• WORK INSTRUCTIONS: Print verbatim the lines of the entries from the one containing "Given: Open chart" to the last, inclusive, and no others.

** EXTRACTED DATA follows **

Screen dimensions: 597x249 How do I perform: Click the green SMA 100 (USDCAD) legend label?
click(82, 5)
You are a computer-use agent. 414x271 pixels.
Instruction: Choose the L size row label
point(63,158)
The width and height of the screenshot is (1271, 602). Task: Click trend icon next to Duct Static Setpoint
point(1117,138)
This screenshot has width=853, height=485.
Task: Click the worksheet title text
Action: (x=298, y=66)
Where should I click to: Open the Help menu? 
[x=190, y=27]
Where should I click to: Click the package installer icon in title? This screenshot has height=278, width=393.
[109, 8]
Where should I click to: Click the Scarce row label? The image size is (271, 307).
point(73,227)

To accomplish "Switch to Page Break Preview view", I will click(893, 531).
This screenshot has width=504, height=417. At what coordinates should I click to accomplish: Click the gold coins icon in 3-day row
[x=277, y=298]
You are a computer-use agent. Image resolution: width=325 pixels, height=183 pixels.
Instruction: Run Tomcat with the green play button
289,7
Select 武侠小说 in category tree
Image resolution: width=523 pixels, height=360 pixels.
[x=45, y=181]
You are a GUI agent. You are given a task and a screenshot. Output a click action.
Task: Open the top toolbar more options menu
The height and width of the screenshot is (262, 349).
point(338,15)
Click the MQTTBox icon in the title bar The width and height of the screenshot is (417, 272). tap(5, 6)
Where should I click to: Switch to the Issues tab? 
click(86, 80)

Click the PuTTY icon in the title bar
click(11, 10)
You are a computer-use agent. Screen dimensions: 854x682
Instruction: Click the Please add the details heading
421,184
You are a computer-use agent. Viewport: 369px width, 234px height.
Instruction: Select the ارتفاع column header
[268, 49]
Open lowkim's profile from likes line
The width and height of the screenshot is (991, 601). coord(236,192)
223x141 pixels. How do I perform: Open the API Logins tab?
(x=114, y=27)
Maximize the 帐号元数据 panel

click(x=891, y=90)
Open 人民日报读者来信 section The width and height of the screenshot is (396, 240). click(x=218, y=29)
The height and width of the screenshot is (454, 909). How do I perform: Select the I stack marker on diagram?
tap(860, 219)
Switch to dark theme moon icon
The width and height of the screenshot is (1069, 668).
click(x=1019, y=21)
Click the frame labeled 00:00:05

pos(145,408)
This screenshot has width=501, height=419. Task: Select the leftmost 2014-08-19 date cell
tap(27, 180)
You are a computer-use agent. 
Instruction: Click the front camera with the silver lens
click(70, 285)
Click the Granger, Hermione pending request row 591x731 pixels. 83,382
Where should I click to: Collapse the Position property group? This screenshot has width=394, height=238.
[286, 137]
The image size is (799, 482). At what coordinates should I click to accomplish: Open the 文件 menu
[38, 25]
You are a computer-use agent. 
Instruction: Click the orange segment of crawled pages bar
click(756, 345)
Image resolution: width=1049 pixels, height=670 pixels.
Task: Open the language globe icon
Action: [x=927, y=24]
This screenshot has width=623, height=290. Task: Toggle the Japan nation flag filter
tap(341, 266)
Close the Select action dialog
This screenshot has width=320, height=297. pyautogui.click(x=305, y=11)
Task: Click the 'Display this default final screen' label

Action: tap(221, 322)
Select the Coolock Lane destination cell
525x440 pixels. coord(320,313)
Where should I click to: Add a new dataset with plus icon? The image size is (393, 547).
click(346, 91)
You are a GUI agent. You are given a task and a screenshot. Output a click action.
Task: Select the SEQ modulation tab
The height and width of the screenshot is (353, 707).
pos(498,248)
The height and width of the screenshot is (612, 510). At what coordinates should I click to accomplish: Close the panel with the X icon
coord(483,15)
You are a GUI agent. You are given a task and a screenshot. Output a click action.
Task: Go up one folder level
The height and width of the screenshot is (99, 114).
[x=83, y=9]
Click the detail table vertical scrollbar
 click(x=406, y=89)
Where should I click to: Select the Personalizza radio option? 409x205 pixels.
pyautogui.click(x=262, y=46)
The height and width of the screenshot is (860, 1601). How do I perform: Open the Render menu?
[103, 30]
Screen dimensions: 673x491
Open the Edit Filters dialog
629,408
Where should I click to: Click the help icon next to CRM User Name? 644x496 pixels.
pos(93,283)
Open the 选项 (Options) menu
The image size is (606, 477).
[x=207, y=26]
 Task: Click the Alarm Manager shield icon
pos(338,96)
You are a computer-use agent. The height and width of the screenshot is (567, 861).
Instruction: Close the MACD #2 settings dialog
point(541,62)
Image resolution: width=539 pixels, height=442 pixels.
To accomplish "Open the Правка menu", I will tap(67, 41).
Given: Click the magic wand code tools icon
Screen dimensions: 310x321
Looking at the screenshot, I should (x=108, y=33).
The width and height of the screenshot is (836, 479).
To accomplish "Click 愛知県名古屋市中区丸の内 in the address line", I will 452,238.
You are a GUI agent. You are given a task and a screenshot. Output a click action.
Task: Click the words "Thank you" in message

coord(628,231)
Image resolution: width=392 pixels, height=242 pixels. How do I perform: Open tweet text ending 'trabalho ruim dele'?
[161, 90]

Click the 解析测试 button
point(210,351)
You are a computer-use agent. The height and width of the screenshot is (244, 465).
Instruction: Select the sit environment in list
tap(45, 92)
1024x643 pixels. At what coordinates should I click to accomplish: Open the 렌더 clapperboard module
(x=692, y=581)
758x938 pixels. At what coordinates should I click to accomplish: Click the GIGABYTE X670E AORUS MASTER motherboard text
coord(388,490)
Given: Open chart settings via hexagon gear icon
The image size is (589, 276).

** End of EXTRACTED DATA **

• WRITTEN SOLUTION:
Given: Open chart settings via hexagon gear icon
The image size is (589, 276).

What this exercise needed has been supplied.